The strategy of the “critics of the Constitution,” Maier claims, was not to “scupper” the work of the Constitutional Convention; rather they insisted on a few subtractions and additions before they would sign off on the equation.
Federalists, however, countered that the Constitution was the expression of ancient and settled principles of political science and that as an express grant of very limited powers, additional impediments to federal encroachment on state and popular sovereignty were redundant and thus unnecessary.
The war raged and both sides walked away from the battlefield having ceded some territory and conquered other. Ultimately, a Bill of Rights (in the form of the first 10 amendments) was appended to the Constitution; states retained their status as sovereign entities; and the people were identified as the supreme sovereigns and the only reliable bulwark of liberty.

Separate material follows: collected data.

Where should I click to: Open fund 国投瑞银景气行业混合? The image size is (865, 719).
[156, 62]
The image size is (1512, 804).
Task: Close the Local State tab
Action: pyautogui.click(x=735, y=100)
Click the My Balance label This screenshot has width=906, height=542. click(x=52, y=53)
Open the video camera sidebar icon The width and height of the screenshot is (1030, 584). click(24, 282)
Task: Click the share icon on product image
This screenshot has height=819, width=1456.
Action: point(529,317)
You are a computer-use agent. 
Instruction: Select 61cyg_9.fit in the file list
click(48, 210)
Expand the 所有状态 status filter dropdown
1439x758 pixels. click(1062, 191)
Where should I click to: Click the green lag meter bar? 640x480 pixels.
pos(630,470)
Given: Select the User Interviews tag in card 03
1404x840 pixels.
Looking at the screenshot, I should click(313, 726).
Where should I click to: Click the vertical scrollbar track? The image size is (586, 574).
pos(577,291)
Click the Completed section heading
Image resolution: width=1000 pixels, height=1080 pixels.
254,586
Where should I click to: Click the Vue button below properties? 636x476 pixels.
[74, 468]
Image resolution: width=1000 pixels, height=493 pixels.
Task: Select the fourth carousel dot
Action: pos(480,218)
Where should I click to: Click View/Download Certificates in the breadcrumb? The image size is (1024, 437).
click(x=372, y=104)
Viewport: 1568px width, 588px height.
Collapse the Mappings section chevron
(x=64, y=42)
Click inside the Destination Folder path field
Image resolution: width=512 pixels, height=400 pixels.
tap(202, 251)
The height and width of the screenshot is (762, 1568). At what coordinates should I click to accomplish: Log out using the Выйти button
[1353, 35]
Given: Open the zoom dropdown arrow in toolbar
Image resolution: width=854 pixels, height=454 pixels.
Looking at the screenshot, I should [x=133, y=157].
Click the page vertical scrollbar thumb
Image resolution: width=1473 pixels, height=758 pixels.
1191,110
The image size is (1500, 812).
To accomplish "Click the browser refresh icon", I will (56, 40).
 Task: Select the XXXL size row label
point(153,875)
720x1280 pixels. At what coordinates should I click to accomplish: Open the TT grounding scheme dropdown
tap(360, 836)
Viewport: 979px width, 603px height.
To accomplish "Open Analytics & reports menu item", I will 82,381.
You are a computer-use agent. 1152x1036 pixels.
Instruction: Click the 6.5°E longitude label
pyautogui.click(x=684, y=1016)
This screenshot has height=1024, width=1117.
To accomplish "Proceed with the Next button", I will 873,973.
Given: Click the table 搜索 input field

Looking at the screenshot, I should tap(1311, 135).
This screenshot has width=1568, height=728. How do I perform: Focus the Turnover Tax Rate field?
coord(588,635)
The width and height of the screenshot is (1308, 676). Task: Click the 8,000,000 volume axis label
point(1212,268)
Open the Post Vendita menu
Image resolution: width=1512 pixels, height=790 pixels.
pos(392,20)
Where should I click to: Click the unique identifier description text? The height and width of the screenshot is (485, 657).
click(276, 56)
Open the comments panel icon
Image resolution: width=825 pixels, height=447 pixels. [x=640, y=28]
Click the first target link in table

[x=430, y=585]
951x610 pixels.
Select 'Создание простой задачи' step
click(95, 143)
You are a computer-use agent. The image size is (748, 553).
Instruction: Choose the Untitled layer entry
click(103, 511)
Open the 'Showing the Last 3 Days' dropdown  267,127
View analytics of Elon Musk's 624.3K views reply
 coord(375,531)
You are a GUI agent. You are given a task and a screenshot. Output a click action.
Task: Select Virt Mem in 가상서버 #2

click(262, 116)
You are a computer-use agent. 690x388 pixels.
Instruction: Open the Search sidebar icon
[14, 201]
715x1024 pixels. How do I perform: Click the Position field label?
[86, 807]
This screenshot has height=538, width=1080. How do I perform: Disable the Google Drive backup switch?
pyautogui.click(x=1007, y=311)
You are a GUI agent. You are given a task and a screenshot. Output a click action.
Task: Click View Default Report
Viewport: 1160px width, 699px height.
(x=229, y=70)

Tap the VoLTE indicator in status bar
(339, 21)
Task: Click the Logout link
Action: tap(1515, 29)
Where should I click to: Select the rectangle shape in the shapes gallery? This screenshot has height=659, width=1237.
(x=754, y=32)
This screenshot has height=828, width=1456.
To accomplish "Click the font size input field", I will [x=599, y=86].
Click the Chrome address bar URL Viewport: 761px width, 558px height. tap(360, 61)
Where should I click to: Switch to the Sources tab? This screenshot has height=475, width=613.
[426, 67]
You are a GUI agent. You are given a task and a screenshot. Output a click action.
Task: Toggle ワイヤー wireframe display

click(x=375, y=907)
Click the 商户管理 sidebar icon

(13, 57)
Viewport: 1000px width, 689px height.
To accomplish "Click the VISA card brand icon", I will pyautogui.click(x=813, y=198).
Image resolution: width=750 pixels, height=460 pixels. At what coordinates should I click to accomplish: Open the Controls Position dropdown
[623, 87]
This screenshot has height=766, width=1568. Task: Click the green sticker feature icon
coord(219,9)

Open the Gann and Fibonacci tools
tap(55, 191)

Ratification by Pauline Maier earns a place on the shelf of constitutionalists dedicated to understanding the principles that informed both sides of the ratification debate and how, more than anything that divided them, it was their mutual commitment to federalism, separated powers, and enumeration of limited powers granted to the central authority that united them all, and we would be wise to follow their lead.